Monday, Sugar futures have successfully surged to its two-month high on the news about the investors covering their short positions subsequent to a tax change that will make ethanol in Brazil more modest.
"It is expected that on a forward basis, ethanol will recover its price advantage towards the end of 2017," Senior Trader at Sucden Financial Research, Nick Penney told reports.
On the latest reports about the cane production, it showed that the average percentage of the cane-to-ethanol production was higher than the expected. According to Societe Generale, sugar right now is considered to be oversold and susceptible to investors having to cover their shorts in the current period.
"Although many things have to happen to bring the sugar market in NY to a more lucrative level, we are fully convinced that we have already seen the year's low," Archer Consulting told reports.
The declining oil prices or simply the strong devaluation of the Brazilian Real could cause an antithesis to that postulation, they added.
In other agricultural futures, Cocoa Futures for the month of September was seen performing flatly at $2,060 per metric ton as the Arabica Coffee for the similar month was seen surging at about 1% to fix at at $1.3925 for each pound.

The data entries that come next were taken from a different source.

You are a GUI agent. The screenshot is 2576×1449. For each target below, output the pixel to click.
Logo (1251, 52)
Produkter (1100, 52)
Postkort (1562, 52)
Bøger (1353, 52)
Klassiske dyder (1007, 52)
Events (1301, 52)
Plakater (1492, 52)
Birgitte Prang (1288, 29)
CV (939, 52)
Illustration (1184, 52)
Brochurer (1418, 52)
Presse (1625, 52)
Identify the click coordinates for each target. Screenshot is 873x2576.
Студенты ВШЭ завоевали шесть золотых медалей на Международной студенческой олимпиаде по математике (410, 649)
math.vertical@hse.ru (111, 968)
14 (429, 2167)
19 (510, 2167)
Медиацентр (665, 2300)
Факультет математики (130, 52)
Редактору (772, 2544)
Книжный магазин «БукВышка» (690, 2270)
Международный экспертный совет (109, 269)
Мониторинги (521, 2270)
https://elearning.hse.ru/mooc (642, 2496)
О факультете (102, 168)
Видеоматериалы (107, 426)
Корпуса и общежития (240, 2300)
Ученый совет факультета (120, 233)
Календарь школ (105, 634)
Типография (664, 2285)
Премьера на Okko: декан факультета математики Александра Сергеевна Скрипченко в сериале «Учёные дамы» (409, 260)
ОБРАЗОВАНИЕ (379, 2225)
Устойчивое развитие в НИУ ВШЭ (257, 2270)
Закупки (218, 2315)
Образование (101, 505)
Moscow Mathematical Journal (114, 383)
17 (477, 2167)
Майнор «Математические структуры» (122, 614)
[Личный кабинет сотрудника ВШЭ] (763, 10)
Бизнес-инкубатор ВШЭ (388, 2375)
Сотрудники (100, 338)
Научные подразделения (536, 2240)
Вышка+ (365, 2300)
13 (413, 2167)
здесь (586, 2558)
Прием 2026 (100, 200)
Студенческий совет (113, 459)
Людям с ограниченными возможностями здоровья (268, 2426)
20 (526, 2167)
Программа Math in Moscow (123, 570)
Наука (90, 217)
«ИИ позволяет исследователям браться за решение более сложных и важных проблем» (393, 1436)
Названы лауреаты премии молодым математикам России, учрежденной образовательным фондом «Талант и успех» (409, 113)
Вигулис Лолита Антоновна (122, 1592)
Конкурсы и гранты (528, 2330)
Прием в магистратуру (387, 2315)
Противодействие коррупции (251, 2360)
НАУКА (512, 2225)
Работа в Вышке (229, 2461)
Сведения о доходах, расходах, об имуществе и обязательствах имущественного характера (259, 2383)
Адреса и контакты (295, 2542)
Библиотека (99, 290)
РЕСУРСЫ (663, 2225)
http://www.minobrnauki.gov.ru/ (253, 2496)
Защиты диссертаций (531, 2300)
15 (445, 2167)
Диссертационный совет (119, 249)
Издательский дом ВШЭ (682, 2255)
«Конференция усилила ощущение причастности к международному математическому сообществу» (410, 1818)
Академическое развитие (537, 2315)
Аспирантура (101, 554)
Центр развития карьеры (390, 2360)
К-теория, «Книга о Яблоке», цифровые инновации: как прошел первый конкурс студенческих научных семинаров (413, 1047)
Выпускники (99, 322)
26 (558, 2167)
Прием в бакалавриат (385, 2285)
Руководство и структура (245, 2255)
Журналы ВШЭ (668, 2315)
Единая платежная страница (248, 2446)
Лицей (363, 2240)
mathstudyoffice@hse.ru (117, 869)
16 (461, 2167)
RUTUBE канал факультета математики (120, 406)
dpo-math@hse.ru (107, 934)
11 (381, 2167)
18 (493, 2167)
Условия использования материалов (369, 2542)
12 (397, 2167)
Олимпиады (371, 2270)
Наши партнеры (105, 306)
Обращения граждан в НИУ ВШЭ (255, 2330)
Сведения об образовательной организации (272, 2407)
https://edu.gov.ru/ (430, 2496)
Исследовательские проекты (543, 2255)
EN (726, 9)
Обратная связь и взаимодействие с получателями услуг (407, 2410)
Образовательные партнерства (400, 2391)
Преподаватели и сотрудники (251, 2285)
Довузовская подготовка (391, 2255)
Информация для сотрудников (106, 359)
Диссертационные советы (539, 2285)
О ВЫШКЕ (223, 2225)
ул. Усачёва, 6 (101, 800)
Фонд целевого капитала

Frozen Concentrated Orange Juice for the period of September declined at about 3.4% in which had closed at $1.3165 for each pound. Also, the Cotton Futures was able to soar by 0.1% to 68.86 cents per pound.
The Sugar#11 in the ICE Index has managed to continue its bullish trend in its recent trades. The bull-dominated candle added 3.76% which ended at 14.91. Such move can signal a potential upsurge further in the coming trades of Sugar in the ICE Index.
According to Sucden Financial Research, the sole reason as to why the futures was dominated by bulls is because of the fact that investors are again covering their short and also the recent reports of the Brazilian Government’s plans on tax reduction for the Ethanol futures last Friday. To add, Brazil is one of the biggest producers of such, and cane is a staple ingredient in sugar and ethanol production.
It is now heavily believed that the demand for ethanol will now surge just right after the announcement by the Government was done.
Furthermore, the Relative Strength Index of the futures was also seen surging up to the 61.57 region. It last reached this level last February of the current year.
Lastly, the Coppock curve of the stock was at 9.29 – a high positive level that would recommend a buy for the Sugar Futures.